Since the report by Goldstein and Skipworth⁵ in 1968, the majority of the literature regarding Thysanoptera dermatitis has largely been in case reports. In 1987, Fishman⁷ reported the case of a 43-year-old woman who presented with a palm-sized area of grouped red puncta on the lateral neck with the subsequent entrapment and identification of a flower thrips from the patient’s clothing. In 2005, Leigheb et al² reported the case of a 30-year-old man with an erythematous papular cutaneous eruption on the anterior chest. In this case, the causative etiology was unequivocally confirmed upon identification of the presence of thrips on biopsy.² In 2006, Guarneri et al¹ reported the case of a 59-year-old farmer who had tentatively been diagnosed with delusional parasitosis until persistent presentation to a dermatologist for evaluation enabled the capture and identification of grain thrips.
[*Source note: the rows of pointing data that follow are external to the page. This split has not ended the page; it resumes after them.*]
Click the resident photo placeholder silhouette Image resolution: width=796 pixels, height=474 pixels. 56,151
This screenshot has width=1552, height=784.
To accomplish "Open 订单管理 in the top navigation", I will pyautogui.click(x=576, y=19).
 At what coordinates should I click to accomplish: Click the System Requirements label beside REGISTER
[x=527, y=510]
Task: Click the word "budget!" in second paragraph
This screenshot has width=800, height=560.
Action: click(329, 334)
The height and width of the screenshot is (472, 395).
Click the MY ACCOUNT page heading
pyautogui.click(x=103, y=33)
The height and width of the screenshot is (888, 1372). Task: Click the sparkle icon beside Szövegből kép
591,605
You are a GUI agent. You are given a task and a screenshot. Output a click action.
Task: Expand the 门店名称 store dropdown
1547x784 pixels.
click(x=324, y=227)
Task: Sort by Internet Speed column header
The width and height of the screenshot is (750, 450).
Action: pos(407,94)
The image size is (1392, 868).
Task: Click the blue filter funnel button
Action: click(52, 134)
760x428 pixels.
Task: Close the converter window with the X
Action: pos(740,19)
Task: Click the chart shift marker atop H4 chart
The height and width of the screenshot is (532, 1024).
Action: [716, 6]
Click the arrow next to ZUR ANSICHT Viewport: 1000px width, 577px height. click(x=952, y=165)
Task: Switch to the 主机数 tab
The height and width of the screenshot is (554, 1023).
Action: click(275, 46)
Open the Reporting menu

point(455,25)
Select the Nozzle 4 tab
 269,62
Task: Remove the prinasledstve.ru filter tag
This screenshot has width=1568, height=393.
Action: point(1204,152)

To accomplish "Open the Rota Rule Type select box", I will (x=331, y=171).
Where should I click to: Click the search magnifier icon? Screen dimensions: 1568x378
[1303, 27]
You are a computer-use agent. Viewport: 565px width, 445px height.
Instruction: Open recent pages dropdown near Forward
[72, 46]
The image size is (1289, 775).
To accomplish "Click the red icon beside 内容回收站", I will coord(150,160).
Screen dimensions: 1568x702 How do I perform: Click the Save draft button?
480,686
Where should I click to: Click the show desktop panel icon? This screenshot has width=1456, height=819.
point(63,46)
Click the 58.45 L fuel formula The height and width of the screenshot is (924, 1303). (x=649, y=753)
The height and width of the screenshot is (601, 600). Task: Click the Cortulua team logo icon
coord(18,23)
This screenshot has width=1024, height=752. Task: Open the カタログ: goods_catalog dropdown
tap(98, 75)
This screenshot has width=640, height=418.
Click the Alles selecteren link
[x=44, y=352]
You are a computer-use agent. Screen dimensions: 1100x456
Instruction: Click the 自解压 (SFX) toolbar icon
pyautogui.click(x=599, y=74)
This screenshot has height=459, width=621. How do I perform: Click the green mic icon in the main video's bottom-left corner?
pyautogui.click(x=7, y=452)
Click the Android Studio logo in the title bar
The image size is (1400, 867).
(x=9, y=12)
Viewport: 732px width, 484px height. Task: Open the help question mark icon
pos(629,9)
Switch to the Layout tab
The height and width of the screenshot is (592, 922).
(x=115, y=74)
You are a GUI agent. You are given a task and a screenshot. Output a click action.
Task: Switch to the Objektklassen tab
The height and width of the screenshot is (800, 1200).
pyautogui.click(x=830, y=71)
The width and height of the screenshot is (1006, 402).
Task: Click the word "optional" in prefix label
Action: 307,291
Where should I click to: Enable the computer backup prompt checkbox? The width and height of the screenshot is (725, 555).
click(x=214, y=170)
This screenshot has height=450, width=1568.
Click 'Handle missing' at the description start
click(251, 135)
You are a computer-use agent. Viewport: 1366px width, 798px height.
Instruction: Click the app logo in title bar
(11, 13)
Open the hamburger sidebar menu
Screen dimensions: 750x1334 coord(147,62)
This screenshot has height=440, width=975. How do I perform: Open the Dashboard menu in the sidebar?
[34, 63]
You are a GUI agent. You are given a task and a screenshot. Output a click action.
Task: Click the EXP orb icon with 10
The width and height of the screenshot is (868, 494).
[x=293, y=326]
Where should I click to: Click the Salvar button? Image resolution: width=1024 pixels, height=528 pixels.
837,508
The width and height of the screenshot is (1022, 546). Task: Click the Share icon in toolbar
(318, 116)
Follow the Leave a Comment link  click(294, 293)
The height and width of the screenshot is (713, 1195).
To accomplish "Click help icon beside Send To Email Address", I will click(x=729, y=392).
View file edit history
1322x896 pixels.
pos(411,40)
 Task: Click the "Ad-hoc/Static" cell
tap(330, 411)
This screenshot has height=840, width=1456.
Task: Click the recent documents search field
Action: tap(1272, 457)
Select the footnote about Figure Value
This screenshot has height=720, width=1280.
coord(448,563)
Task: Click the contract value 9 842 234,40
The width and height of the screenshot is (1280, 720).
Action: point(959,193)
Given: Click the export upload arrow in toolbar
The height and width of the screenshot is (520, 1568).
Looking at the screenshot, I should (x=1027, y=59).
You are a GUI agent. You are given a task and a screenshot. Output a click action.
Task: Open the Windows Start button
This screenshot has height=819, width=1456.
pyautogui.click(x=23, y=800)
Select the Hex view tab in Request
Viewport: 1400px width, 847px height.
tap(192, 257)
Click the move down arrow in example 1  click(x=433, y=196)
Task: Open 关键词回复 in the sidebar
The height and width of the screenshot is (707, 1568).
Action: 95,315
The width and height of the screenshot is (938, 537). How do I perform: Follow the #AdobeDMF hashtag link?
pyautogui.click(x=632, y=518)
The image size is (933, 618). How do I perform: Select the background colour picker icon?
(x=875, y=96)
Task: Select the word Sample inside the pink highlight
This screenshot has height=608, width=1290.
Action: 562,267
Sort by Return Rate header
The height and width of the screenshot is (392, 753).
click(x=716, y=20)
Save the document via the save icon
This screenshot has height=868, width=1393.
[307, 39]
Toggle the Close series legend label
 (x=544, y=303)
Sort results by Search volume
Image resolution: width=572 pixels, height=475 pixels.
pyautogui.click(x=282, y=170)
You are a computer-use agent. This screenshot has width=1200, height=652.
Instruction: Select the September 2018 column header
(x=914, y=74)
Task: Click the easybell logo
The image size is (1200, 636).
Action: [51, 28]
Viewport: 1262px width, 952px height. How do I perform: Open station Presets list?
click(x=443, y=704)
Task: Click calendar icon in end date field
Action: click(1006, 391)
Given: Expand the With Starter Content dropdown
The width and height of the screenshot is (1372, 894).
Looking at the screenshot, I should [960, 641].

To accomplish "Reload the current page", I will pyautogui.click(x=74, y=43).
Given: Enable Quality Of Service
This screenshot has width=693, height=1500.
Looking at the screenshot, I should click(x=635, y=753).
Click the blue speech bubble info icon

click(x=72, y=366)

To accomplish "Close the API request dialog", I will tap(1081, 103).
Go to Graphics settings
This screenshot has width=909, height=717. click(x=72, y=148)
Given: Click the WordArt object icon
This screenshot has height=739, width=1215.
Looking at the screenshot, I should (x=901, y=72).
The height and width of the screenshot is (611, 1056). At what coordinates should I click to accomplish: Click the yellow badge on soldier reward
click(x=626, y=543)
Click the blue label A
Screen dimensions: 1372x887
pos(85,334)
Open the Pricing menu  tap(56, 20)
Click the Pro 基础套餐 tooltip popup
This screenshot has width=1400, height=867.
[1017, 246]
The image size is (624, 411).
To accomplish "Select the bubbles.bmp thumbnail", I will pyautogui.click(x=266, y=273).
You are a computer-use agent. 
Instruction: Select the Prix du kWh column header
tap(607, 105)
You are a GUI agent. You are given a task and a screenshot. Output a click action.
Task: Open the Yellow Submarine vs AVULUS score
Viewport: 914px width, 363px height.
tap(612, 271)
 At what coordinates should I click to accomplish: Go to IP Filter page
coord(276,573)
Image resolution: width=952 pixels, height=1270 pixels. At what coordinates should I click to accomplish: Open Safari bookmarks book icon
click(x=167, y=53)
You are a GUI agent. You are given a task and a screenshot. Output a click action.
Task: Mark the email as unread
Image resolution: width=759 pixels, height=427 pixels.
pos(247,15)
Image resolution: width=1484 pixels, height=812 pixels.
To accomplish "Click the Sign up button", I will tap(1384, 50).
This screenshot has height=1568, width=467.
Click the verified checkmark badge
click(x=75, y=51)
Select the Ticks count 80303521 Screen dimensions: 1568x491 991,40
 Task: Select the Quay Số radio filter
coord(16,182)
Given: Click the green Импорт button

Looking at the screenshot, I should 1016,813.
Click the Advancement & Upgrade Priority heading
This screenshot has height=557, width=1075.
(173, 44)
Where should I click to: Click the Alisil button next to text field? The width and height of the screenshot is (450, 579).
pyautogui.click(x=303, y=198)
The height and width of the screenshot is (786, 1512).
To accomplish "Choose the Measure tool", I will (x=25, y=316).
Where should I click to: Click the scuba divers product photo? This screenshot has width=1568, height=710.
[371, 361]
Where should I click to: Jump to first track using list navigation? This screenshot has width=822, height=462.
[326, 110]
More recently, another case of likely Thysanoptera dermatitis was published in 2012 after a man presented with a slide-mounted thrip from his skin for evaluation as to a potential cause of a recurrent rash he had been experiencing.¹¹ In all of these cases, it was fortunate that a specific organism could be identified for 2 reasons: (1) members of the order Thysanoptera have a biological cycle of only 11 to 36 days, and (2) thrips may go virtually unnoticed by humans, as they are often difficult to see due to their small size.^2,12 Perhaps the most extensive report, however, comes from Childers et al⁸ in a descriptive case series published in 2005. In this report, the investigators provided a thorough detailing of multiple encounters dating back to 1883 through which patients were inadvertently exposed to various species of thrips and subsequently presented with arthropod bites.

Conclusion

The rapid and clustered manner of patient presentation in this case series makes it unique and highlights the need for further consideration of Thysanoptera dermatitis as a potential etiology for an outbreak of a papular eruption. Further reporting may help to better contextualize the true epidemiology of the condition and subsequently may trigger its greater inclusion in the differential diagnosis for a pruritic papular eruption.

Acknowledgments

We would like to extend our appreciation to Amy Spizuoco, DO (New York, New York), for her assistance with the initial diagnosis; Steve Montgomery, PhD (Honolulu, Hawaii), for his assistance with further entomological discussion of potential etiologies; and John R. Gilstad, MD (Honolulu, Hawaii), for contributing his thoughts on the differential diagnosis of the presenting symptoms.